The material must be repeated exactly, with every line intact.

Start of GIVEN INFORMATION

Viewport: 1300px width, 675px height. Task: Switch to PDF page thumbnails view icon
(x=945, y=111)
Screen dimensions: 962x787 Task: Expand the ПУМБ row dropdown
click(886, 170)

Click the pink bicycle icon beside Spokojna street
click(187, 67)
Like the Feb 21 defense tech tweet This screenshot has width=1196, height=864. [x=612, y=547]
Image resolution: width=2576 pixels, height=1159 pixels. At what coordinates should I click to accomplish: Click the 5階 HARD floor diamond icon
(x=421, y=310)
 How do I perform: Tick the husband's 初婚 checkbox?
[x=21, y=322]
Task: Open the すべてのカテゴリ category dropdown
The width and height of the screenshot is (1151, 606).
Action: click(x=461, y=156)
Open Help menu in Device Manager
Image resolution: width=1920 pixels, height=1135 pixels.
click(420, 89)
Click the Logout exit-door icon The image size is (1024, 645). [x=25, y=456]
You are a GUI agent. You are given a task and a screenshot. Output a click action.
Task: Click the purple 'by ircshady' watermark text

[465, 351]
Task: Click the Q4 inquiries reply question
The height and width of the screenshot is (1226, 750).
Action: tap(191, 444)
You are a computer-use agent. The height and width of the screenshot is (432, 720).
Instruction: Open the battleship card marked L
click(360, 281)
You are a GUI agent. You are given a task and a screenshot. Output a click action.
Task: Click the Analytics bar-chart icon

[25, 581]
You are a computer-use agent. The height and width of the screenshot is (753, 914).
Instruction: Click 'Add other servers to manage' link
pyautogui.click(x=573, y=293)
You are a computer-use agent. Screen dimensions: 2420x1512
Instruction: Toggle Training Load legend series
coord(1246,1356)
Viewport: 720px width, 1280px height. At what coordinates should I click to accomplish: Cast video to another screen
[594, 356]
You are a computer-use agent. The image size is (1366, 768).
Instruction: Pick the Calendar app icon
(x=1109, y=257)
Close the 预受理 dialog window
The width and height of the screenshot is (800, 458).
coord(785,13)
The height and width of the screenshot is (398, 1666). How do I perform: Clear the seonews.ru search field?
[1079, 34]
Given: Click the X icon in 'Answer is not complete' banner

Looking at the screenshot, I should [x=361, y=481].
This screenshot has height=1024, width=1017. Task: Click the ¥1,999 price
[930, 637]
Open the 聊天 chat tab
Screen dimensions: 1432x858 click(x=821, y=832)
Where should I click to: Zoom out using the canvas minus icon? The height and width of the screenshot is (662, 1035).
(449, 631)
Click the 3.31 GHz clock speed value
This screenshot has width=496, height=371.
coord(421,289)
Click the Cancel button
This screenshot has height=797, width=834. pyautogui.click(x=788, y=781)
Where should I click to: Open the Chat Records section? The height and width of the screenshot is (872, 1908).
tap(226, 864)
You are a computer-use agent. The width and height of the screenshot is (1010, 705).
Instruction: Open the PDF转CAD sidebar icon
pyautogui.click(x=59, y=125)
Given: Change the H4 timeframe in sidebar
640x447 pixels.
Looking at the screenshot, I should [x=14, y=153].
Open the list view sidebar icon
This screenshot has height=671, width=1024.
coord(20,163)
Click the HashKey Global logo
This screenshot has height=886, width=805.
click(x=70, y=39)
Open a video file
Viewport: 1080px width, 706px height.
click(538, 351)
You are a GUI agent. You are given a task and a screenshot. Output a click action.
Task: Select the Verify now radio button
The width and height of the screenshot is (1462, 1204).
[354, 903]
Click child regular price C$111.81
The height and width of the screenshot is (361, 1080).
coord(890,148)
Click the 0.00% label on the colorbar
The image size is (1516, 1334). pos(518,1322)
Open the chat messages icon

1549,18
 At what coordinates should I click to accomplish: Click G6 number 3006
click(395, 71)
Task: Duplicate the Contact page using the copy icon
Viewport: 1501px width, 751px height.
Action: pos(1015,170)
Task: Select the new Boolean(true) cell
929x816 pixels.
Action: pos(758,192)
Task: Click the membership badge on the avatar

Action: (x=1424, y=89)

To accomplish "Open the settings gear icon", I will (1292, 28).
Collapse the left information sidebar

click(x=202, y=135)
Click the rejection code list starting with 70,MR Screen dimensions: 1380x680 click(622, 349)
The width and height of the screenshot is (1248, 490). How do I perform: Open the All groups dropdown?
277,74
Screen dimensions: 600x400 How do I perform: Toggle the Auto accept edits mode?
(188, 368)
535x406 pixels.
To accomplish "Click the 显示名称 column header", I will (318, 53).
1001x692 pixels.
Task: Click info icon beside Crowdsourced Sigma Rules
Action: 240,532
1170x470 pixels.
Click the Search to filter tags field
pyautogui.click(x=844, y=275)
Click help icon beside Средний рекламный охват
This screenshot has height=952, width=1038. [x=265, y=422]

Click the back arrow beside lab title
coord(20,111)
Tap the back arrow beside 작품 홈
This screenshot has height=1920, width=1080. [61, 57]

End of GIVEN INFORMATION

— EXERCISE RESULT —
Viewport: 1300px width, 675px height. Task: Switch to PDF page thumbnails view icon
(x=945, y=111)
Screen dimensions: 962x787 Task: Expand the ПУМБ row dropdown
click(886, 170)

Click the pink bicycle icon beside Spokojna street
click(187, 67)
Like the Feb 21 defense tech tweet This screenshot has width=1196, height=864. [x=612, y=547]
Image resolution: width=2576 pixels, height=1159 pixels. At what coordinates should I click to accomplish: Click the 5階 HARD floor diamond icon
(x=421, y=310)
 How do I perform: Tick the husband's 初婚 checkbox?
[x=21, y=322]
Task: Open the すべてのカテゴリ category dropdown
The width and height of the screenshot is (1151, 606).
Action: click(x=461, y=156)
Open Help menu in Device Manager
Image resolution: width=1920 pixels, height=1135 pixels.
click(420, 89)
Click the Logout exit-door icon The image size is (1024, 645). [x=25, y=456]
You are a GUI agent. You are given a task and a screenshot. Output a click action.
Task: Click the purple 'by ircshady' watermark text

[465, 351]
Task: Click the Q4 inquiries reply question
The height and width of the screenshot is (1226, 750).
Action: tap(191, 444)
You are a computer-use agent. The height and width of the screenshot is (432, 720).
Instruction: Open the battleship card marked L
click(360, 281)
You are a GUI agent. You are given a task and a screenshot. Output a click action.
Task: Click the Analytics bar-chart icon

[25, 581]
You are a computer-use agent. The height and width of the screenshot is (753, 914).
Instruction: Click 'Add other servers to manage' link
pyautogui.click(x=573, y=293)
You are a computer-use agent. Screen dimensions: 2420x1512
Instruction: Toggle Training Load legend series
coord(1246,1356)
Viewport: 720px width, 1280px height. At what coordinates should I click to accomplish: Cast video to another screen
[594, 356]
You are a computer-use agent. The image size is (1366, 768).
Instruction: Pick the Calendar app icon
(x=1109, y=257)
Close the 预受理 dialog window
The width and height of the screenshot is (800, 458).
coord(785,13)
The height and width of the screenshot is (398, 1666). How do I perform: Clear the seonews.ru search field?
[1079, 34]
Given: Click the X icon in 'Answer is not complete' banner

Looking at the screenshot, I should [x=361, y=481].
This screenshot has height=1024, width=1017. Task: Click the ¥1,999 price
[930, 637]
Open the 聊天 chat tab
Screen dimensions: 1432x858 click(x=821, y=832)
Where should I click to: Zoom out using the canvas minus icon? The height and width of the screenshot is (662, 1035).
(449, 631)
Click the 3.31 GHz clock speed value
This screenshot has width=496, height=371.
coord(421,289)
Click the Cancel button
This screenshot has height=797, width=834. pyautogui.click(x=788, y=781)
Where should I click to: Open the Chat Records section? The height and width of the screenshot is (872, 1908).
tap(226, 864)
You are a computer-use agent. The width and height of the screenshot is (1010, 705).
Instruction: Open the PDF转CAD sidebar icon
pyautogui.click(x=59, y=125)
Given: Change the H4 timeframe in sidebar
640x447 pixels.
Looking at the screenshot, I should [x=14, y=153].
Open the list view sidebar icon
This screenshot has height=671, width=1024.
coord(20,163)
Click the HashKey Global logo
This screenshot has height=886, width=805.
click(x=70, y=39)
Open a video file
Viewport: 1080px width, 706px height.
click(538, 351)
You are a GUI agent. You are given a task and a screenshot. Output a click action.
Task: Select the Verify now radio button
The width and height of the screenshot is (1462, 1204).
[354, 903]
Click child regular price C$111.81
The height and width of the screenshot is (361, 1080).
coord(890,148)
Click the 0.00% label on the colorbar
The image size is (1516, 1334). pos(518,1322)
Open the chat messages icon

1549,18
 At what coordinates should I click to accomplish: Click G6 number 3006
click(395, 71)
Task: Duplicate the Contact page using the copy icon
Viewport: 1501px width, 751px height.
Action: pos(1015,170)
Task: Select the new Boolean(true) cell
929x816 pixels.
Action: pos(758,192)
Task: Click the membership badge on the avatar

Action: (x=1424, y=89)

To accomplish "Open the settings gear icon", I will (1292, 28).
Collapse the left information sidebar

click(x=202, y=135)
Click the rejection code list starting with 70,MR Screen dimensions: 1380x680 click(622, 349)
The width and height of the screenshot is (1248, 490). How do I perform: Open the All groups dropdown?
277,74
Screen dimensions: 600x400 How do I perform: Toggle the Auto accept edits mode?
(188, 368)
535x406 pixels.
To accomplish "Click the 显示名称 column header", I will (318, 53).
1001x692 pixels.
Task: Click info icon beside Crowdsourced Sigma Rules
Action: 240,532
1170x470 pixels.
Click the Search to filter tags field
pyautogui.click(x=844, y=275)
Click help icon beside Средний рекламный охват
This screenshot has height=952, width=1038. [x=265, y=422]

Click the back arrow beside lab title
coord(20,111)
Tap the back arrow beside 작품 홈
This screenshot has height=1920, width=1080. [61, 57]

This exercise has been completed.